梁眠回憶道,“早上添了一隊人,不過后來不知什么緣故,又撤走很多,如今似乎只剩下大門附近還象征性的守著兩個人。”
突然多了人,又突然撤走,也許是為了掩蓋里面來不及清理的線索,又或許是故設障眼法,引人入甕。
但無論是哪種……
她都想親身去看看。
“蘇探事,時辰差不多了,要開始梳妝了。”
女官凌然帶著幾名宮人進來,每個人的手中都捧著一只托盤,里面放著各種物什。
蘇露青看著凌然,若有所思。
凌然是皇后身邊的大女官,奉命出宮為她梳妝,是皇后給她的無上恩典;
但同時也意味著,有凌然在,她的很多行動,都會受到限制。
梁眠等人被凌然不著痕跡的“請”到屋外,關上門,隔絕屋內屋外的視線。
蘇露青在心中算了算時辰,坐到梳妝臺邊,抬手扇了扇風,跟著道,“有些熱,再開一扇窗吧。”

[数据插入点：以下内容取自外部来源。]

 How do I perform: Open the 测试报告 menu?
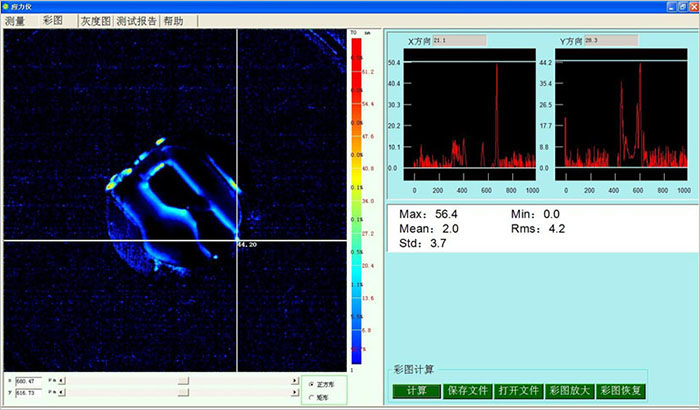(x=135, y=20)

屋內地龍燒得極旺,多開一扇窗子也無礙,凌然示意宮人,開了遠處的一扇窗。
長發簡單綰在腦后,有宮人上前,將浸過溫水的細線抻住,為她絞去面上絨毛,是為開臉。
蘇露青皺起眉。
“蘇探事再忍忍吧,開臉就是這樣的。”凌然在一旁勸。
蘇露青點點頭,下意識躲避那條細線。
目光則不動聲色觀察鏡中角度,看到鏡子里晃過的影子以后,她順手拿起妝奩里的一根發簪,幾不可查的打了個手勢。
開臉過后,便是修眉。
剃掉雜亂的眉毛,再順著本來的眉心細細修理……
所有人都在忙著各自負責的事情,于是也沒有人注意到,窗子被悄悄關上,又有幾縷不屬于屋內金狻猊香爐吐出的青煙,正繚繞著被吹進來。

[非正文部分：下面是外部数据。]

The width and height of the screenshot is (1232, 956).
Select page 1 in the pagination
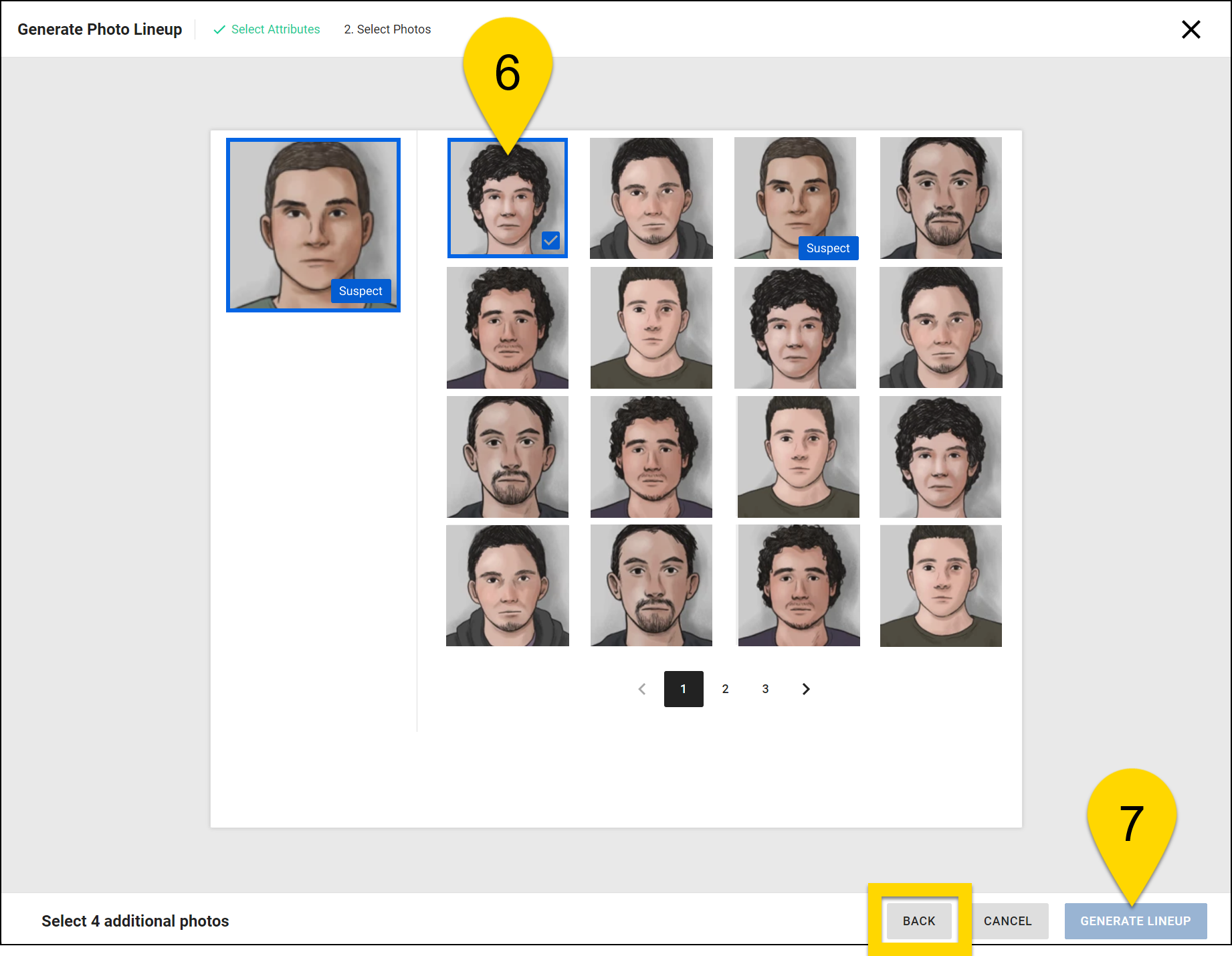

“秦侯那邊差不多已經開始出發了,等會兒催妝,蘇探事可準備了什么刁難人的規矩……”
凌然的聲音越來越低,勉強著說完這一句話,便伏在案頭,陷入昏迷。
屋內的其它宮人也跟著一個個東倒西歪,漸漸不省人事。
蘇露青掩住口鼻,將凌然等宮人扶到一旁,開門走了出去。
“蘇探事,就這么把她們都迷暈了,不能有事吧?”
梁眠有些驚魂未定,畢竟這些都是皇后殿下身邊的人,動了她們,那也相當于對皇后殿下不敬。

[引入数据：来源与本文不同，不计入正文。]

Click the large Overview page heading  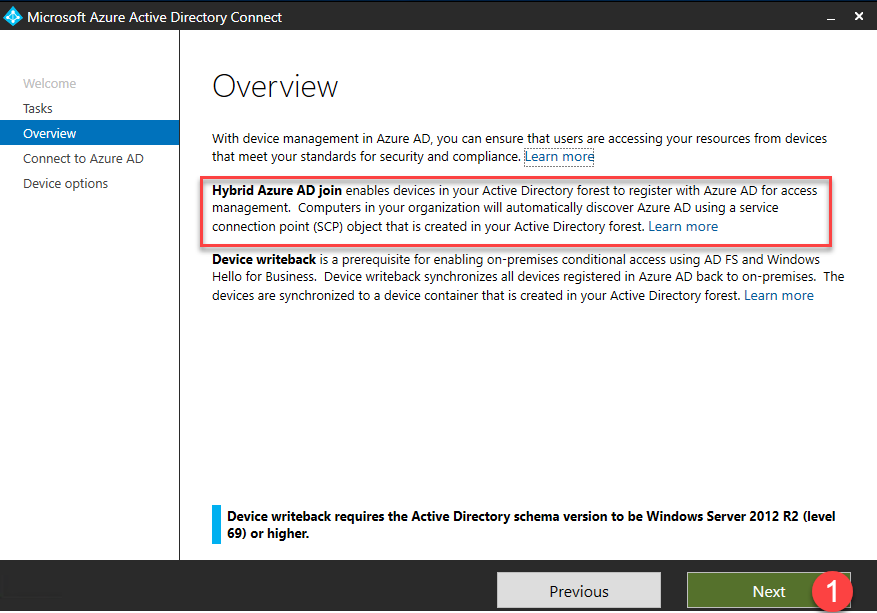(275, 86)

蘇露青只說,“天知地知你知我知,怕什么?東西都備齊了?”
梁眠一指旁邊廂房,“都在里面。”
蘇露青再從廂房里出來時,身上已經換了一身極為平常的勁裝。
“蘇探事,這種日子,這種時候……你真要這么出去啊?”梁眠還是不太放心。
“我去去就回,不會耽擱太久,”蘇露青回身朝虛掩著門的房內看,“這里的事,你們盯住,別讓閬國府的人看出異常。”
林叢點點頭,“蘇探事放心。”
“如果吉時之前我還沒有趕回來,你們就按計劃,刁難他,拖住他,等我回來。”
說完,她閃身出了院子,避開閬國府眾人,趕往屈府。
……
屈府門前的確只有兩名官兵守著。
蘇露青看著不遠處那空落落的一片斷垣焦土,不禁咋舌。
雖然她知道屈府被大火燒得什么也不剩,但看到眼前直接被夷為平地的“屈府”,她還是有些愕然。
從旁邊動工修墻的宅邸混進去,天色也漸漸暗下來。
當她循著記憶,走到屈靖揚書房處,找到那只大青石花盆時,夜色幾乎是一瞬間漫上來。
冬天黑得早,如今算算時辰,也不過酉時。
欽天監算出的婚事吉時是戌時三刻,滿打滿算,她還有一個時辰的時間。
花盆處的確沒有絲毫異樣,但她總覺得,她要找的東西,一定還在屈府內。
不知不覺間,她找到了一口井。
朝井中扔了塊石頭,聽到的并不是石塊落水后的“通”的一聲,而是好像砸在了枯枝敗葉上,有很悶的一聲悶響。
是一口枯井。
她小心扶著井沿兒,將燭火探進井下,跳躍的火光里,她隱約看到井下似乎還有一處空間……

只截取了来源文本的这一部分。